Литмир - Электронная Библиотека
Содержание  
A
A

— Все будет в лучшем виде, — откликнулся тот, развалясь на диване и небрежно покуривая. — Умирать надеюсь только от любви к одной гражданке.

И снова чуть заметная усмешка мелькнула в глазах у пожилого.

Девушка стояла у двери в соседнюю комнату, прислонившись к стене, и при этих словах кокетливо передернула плечами.

— Жуткий трепач. Такие не пользуются успехом у женщин.

— Зачем мне женщины? — с пафосом воскликнул парень, вскинув вверх руки. — Мне надо…
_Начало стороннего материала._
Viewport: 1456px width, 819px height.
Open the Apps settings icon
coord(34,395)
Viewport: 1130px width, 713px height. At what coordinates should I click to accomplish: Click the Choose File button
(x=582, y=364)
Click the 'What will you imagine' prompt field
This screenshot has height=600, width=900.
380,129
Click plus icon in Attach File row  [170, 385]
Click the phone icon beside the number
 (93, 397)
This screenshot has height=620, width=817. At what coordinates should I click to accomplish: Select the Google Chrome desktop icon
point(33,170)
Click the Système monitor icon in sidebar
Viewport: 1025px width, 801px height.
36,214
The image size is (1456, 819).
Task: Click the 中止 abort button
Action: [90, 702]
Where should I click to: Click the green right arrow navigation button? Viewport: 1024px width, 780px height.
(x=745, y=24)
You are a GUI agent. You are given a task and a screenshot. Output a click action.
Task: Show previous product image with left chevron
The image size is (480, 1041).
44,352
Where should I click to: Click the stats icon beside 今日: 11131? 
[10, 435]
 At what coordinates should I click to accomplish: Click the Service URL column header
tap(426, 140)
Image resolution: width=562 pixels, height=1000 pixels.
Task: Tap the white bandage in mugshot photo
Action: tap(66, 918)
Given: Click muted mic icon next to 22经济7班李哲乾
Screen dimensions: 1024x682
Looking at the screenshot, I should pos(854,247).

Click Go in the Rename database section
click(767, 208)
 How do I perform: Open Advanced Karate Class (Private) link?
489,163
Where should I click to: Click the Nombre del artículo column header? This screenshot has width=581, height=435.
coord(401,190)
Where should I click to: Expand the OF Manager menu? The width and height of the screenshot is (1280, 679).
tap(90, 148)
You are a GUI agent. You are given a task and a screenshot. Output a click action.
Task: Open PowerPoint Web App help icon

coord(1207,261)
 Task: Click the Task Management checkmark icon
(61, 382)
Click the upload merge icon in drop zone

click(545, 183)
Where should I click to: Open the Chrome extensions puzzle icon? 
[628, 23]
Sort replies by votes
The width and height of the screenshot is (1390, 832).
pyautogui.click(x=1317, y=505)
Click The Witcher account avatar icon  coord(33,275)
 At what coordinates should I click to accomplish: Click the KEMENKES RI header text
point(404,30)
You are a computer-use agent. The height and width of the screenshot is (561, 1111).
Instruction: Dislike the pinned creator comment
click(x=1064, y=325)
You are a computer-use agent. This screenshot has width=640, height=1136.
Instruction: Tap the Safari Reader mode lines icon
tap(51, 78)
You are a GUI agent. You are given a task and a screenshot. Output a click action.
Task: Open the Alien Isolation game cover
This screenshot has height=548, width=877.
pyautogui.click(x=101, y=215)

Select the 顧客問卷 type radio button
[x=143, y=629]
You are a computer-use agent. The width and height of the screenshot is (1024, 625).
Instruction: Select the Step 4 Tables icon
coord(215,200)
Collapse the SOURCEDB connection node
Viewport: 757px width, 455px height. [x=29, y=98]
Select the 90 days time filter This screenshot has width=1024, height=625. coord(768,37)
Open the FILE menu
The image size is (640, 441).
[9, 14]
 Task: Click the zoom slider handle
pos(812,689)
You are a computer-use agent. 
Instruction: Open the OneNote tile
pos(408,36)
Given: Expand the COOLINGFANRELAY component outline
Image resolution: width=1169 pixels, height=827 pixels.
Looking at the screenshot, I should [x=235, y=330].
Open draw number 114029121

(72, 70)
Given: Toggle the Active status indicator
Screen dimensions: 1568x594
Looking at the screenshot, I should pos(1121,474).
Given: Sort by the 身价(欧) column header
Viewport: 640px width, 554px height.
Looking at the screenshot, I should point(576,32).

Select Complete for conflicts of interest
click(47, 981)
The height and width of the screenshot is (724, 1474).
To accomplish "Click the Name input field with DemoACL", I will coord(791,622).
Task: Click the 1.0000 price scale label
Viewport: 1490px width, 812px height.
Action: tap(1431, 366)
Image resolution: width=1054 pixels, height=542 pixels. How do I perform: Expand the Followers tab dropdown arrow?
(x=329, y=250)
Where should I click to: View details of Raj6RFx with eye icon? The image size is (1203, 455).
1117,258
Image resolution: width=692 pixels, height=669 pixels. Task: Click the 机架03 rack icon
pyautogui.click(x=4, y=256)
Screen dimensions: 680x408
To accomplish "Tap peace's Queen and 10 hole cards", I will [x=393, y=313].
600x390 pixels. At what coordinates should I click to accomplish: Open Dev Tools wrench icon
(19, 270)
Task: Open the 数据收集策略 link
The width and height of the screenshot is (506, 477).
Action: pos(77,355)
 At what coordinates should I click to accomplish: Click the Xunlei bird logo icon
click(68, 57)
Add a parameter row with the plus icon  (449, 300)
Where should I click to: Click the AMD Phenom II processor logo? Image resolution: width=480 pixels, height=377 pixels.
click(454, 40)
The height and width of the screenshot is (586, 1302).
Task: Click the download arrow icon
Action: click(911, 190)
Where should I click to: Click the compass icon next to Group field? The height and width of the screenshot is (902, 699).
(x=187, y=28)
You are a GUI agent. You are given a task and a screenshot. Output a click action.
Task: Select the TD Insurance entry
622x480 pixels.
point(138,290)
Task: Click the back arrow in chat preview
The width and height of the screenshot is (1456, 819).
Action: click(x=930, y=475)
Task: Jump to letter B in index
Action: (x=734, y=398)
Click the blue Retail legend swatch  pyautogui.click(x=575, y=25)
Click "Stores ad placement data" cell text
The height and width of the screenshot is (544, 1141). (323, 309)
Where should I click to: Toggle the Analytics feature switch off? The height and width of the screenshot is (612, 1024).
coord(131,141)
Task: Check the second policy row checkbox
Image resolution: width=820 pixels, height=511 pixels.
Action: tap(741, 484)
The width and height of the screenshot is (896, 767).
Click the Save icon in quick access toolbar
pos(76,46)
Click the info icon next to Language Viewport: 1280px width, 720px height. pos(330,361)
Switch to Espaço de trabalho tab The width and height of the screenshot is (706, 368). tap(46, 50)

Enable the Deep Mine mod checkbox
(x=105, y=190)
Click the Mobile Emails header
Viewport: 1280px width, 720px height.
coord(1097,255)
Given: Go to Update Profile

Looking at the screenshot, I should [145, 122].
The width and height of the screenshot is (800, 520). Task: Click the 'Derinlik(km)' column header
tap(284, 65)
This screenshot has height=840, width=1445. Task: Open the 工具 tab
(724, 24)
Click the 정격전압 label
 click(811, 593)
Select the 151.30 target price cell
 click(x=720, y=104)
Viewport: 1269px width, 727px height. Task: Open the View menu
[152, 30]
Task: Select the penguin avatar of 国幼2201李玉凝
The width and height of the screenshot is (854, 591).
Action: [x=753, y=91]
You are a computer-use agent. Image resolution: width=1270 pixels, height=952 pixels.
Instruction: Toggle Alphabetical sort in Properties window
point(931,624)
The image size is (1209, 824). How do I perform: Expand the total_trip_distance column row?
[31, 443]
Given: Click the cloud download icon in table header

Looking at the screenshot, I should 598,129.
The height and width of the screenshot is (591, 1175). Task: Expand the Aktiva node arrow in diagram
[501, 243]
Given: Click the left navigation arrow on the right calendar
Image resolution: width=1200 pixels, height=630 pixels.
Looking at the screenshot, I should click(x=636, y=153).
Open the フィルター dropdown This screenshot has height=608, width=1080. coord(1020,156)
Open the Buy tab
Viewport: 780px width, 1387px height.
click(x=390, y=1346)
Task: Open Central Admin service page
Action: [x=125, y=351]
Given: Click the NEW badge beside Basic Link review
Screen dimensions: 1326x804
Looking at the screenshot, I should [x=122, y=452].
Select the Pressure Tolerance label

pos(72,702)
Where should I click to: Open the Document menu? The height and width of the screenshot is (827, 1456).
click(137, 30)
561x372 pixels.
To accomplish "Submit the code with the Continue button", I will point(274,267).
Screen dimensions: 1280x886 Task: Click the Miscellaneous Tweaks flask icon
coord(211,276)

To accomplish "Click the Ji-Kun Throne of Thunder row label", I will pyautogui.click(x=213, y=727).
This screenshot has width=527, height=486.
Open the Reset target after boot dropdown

— Хватит, говорю! — повысил голос пожилой. — Собирайтесь. И на всякий случай возьмите другие документы. — Он вынул из бокового кармана пиджака два паспорта, раскрыл их, потом передал один девушке, другой парню. — Ознакомьтесь и запомните.

Парень взял паспорт, заглянул в него и усмехнулся:

— Хохлов! Ах, бедный Хохлов. Бедный…

— А мне–то зачем? — удивленно спросила девушка, вертя в руках паспорт.

— Если спросят, покажешь. Ну, иди одевайся.

Девушка пожала плечами и скрылась за дверью.

Пожилой посмотрел на часы.

— А тебе, Василий, тоже пора, — сказал он усатому человеку, все еще жевавшему что–то за столом.

— Угу…

— Вот встань и иди.

Человек тяжело поднялся, одернул кургузый серый пиджак, под которым виднелась пестрая ковбойка, и направился к двери.

— Все приготовь, понял?

— Угу.

Он еще дожевывал на ходу.

Когда он вышел, пожилой обернулся к парню, который задумчиво курил, устремив взгляд в пространство:

— Тебе, Алек, надо ехать на вокзал в пальто и шляпе. Там в передней висят, ты заметил?

Тот вяло пожал плечами:

— Но ведь это же…

— Ничего. А то ты в своей курточке примелькался уже в городе. Я тебе повторяю, операция серьезная. У нас еще не было такой. Если провалим… Ну, ты сам понимаешь.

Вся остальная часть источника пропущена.